ABOUT THIS TASK: Once you find the line with "[A084Z | Tamron" in the entries below, return exactly every line from it through the line with "[B060X | Tamron".

*** Block opens ***

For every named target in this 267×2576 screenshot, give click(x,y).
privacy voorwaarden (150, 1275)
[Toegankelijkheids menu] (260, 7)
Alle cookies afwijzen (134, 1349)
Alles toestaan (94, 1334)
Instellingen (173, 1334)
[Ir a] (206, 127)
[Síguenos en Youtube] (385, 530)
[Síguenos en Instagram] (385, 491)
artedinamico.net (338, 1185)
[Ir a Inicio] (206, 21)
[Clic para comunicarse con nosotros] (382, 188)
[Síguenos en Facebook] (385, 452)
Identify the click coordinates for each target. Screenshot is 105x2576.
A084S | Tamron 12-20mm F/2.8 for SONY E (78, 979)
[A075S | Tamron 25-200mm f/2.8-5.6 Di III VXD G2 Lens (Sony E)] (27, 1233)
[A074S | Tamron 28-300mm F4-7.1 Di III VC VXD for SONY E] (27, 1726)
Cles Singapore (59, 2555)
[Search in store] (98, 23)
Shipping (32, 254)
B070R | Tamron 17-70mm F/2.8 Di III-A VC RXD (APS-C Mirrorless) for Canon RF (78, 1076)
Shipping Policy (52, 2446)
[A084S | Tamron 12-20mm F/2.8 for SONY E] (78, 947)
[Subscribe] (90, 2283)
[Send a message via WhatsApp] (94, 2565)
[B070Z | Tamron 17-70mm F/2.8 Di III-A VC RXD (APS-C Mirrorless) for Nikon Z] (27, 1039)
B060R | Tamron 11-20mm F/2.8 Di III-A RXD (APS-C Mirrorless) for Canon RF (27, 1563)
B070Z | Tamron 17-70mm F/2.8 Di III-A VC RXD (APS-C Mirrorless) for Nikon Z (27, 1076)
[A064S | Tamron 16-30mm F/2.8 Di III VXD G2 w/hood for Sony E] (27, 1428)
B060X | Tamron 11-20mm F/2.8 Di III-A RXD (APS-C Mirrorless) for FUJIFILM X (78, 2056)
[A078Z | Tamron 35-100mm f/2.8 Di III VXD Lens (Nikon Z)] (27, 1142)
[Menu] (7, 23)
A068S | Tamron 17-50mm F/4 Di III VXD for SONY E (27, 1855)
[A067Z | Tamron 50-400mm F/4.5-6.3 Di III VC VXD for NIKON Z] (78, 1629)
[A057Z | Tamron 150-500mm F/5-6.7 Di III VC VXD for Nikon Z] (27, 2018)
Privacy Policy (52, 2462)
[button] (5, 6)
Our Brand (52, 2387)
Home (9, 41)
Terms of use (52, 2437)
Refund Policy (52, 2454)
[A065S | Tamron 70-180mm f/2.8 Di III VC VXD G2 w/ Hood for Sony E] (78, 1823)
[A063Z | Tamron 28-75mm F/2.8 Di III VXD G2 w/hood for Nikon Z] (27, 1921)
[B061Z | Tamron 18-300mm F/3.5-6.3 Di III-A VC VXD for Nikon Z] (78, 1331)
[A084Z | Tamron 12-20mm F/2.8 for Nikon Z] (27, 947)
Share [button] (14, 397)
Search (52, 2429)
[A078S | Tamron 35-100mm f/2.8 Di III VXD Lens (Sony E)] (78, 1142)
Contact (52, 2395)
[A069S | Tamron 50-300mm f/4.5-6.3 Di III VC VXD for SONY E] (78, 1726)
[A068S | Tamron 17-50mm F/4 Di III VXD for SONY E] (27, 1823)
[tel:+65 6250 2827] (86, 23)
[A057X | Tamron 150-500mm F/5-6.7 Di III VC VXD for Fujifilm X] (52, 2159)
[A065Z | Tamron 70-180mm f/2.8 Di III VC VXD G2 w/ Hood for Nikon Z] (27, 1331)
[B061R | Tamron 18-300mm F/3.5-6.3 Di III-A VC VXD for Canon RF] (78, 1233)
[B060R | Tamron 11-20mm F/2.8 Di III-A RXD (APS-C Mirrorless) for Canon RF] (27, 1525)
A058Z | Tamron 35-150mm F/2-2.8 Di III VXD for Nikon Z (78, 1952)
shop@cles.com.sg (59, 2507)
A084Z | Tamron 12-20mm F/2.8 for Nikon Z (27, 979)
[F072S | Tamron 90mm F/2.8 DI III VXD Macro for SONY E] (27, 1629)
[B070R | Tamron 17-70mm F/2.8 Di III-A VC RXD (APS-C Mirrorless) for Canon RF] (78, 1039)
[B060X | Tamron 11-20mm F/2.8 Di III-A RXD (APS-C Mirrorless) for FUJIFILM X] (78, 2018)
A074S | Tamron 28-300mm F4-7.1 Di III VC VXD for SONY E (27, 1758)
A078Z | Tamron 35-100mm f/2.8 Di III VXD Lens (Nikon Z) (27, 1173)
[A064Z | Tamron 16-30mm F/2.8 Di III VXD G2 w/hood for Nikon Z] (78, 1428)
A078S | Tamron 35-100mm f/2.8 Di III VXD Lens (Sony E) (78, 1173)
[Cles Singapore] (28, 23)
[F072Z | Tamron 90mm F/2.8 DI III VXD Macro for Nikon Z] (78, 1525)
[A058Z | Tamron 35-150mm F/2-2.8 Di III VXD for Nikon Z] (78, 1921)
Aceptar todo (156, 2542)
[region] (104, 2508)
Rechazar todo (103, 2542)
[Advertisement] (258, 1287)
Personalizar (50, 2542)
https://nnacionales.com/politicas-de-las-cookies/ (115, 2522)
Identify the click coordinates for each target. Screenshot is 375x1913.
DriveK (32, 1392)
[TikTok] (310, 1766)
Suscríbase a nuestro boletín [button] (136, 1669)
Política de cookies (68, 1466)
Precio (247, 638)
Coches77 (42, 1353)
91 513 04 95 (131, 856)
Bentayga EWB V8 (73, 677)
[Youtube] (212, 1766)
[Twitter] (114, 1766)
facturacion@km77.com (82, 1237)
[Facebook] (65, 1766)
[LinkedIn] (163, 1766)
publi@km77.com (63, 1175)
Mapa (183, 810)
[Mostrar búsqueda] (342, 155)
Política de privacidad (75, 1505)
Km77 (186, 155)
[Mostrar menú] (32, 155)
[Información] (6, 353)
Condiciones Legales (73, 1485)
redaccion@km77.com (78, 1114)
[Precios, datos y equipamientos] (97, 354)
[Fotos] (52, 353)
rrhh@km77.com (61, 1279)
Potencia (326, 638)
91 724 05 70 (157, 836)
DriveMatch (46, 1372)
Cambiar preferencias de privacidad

*** Block closes ***

COMPLETED EXERCISE:
[A084Z | Tamron 12-20mm F/2.8 for Nikon Z] (27, 947)
Share [button] (14, 397)
Search (52, 2429)
[A078S | Tamron 35-100mm f/2.8 Di III VXD Lens (Sony E)] (78, 1142)
Contact (52, 2395)
[A069S | Tamron 50-300mm f/4.5-6.3 Di III VC VXD for SONY E] (78, 1726)
[A068S | Tamron 17-50mm F/4 Di III VXD for SONY E] (27, 1823)
[tel:+65 6250 2827] (86, 23)
[A057X | Tamron 150-500mm F/5-6.7 Di III VC VXD for Fujifilm X] (52, 2159)
[A065Z | Tamron 70-180mm f/2.8 Di III VC VXD G2 w/ Hood for Nikon Z] (27, 1331)
[B061R | Tamron 18-300mm F/3.5-6.3 Di III-A VC VXD for Canon RF] (78, 1233)
[B060R | Tamron 11-20mm F/2.8 Di III-A RXD (APS-C Mirrorless) for Canon RF] (27, 1525)
A058Z | Tamron 35-150mm F/2-2.8 Di III VXD for Nikon Z (78, 1952)
shop@cles.com.sg (59, 2507)
A084Z | Tamron 12-20mm F/2.8 for Nikon Z (27, 979)
[F072S | Tamron 90mm F/2.8 DI III VXD Macro for SONY E] (27, 1629)
[B070R | Tamron 17-70mm F/2.8 Di III-A VC RXD (APS-C Mirrorless) for Canon RF] (78, 1039)
[B060X | Tamron 11-20mm F/2.8 Di III-A RXD (APS-C Mirrorless) for FUJIFILM X] (78, 2018)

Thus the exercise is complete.